Literature reports indicate that intermolecular interaction between mucin molecules can be enhanced in the presence of Ca2+ [28] and hydrodynamic radius of mucin in the solution of CaCl2 is reduced compared to that in water [29]. We hypothesize that the smaller fraction of mucin molecules (single mucin molecules) can diffuse through pores of the crystals (pore size in the range 5–40 nm [42] and the larger fraction would be located presumably on the crystal surface. This may be valid for both methods of mucin loading into the crystal, i.e., adsorption and co-synthesis. In order to prove this assumption, we have analysed the mucin distribution in the crystals using fluorescence microscopy and mucin-FITC (Figure 7). The results demonstrate that mucin is predominately located on edges of the crystals and partially penetrates inside the crystal pores, which supports the assumption above. In the previous work we have found that 70 kDa poly(sodium 4-styrenesulfonate) and poly(allylamine hydrochloride) do not permeate well through pores of the crystals made at 22 °C (same protocol as for the crystals prepared in this study) [40]. These polymers are supposed to have smaller size than 40 nm (the small fraction of mucin identified as mentioned above). However, multiple adsorption of these synthetic polymers by the LbL manner and their high charge may limit their diffusion into the crystals.
Enlarge this image.Figure 7. Transmittance (a) and fluorescence (b) microscopy images of vaterite crystals (4 mg mL−1 CaCO3) after incubation with mucin-FITC (1 mg mL−1) for 15 min; and (c)-fluorescence profiles taken along the yellow lines 1 and 2 across the particles in the image (b).
Loading of desialylated mucin into the CaCO3 crystals has been investigated in order to probe an effect of sialic acids. The loading efficiency of the desialylated mucin was found to be 33 and 36% lower compared to that for the loading of commercial mucin using adsorption and co-synthesis, respectively. At the same time, the loss of mucin during washing in water increased by 10–15% for either loading approaches. Thus, we can conclude that the presence of sialic acids in mucin most probably improves the loading and retention of mucin in crystals, which can be explained by the interaction of the acids with Ca2+ provided from the crystals.

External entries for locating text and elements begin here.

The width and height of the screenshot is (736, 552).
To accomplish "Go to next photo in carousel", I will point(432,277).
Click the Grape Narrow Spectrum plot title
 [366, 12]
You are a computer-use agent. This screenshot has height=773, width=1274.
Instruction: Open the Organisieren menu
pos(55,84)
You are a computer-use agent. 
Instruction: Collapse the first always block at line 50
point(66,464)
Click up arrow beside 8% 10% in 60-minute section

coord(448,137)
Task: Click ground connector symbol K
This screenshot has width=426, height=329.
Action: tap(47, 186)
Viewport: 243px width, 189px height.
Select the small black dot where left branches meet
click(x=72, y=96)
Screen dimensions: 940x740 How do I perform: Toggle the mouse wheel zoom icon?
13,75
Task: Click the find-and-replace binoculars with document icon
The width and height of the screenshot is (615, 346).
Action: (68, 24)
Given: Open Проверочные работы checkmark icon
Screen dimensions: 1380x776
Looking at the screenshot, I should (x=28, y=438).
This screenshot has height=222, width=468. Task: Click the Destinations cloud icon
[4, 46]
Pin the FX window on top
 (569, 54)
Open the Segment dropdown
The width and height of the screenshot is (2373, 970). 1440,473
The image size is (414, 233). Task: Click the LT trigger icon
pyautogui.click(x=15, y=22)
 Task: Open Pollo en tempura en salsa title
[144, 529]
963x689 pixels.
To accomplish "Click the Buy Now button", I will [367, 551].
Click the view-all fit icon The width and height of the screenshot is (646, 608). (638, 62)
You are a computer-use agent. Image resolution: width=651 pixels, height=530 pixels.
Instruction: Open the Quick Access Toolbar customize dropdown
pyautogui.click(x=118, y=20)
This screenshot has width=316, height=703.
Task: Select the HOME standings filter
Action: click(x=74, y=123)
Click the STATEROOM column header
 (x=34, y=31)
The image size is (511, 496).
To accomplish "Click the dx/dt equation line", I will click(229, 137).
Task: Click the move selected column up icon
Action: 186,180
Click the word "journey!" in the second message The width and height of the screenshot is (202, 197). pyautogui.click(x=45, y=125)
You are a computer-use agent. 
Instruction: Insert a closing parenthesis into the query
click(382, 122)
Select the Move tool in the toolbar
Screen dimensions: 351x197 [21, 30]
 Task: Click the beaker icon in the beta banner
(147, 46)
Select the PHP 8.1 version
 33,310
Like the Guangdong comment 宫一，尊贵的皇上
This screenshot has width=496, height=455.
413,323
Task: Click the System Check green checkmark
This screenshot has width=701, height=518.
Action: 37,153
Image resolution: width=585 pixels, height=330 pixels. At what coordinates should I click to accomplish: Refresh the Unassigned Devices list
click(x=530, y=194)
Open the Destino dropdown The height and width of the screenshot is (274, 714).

Binding of desialylated mucin with the crystals can be driven by the interaction of Ca2+ with the protein-based part of mucin [29].
3.3. Encapsulation of Aprotinin into Mucin-Containing CaCO3 Crystals
Low-molecular-weight protein aprotinin (MW 6.5 kDa, pI 10.5) is an inhibitor of proteolytic enzymes and is actively used as a medicine [43]. It has recently been shown [33,34] that positively-charged aprotinin does not lose its biological activity in the presence of the CaCO3 crystals. However, its loading into the crystals by adsorption or co-synthesis is rather low compared to other proteins, such as insulin and catalase; moreover, the retention of aprotinin in the crystals is not high in washing steps with water.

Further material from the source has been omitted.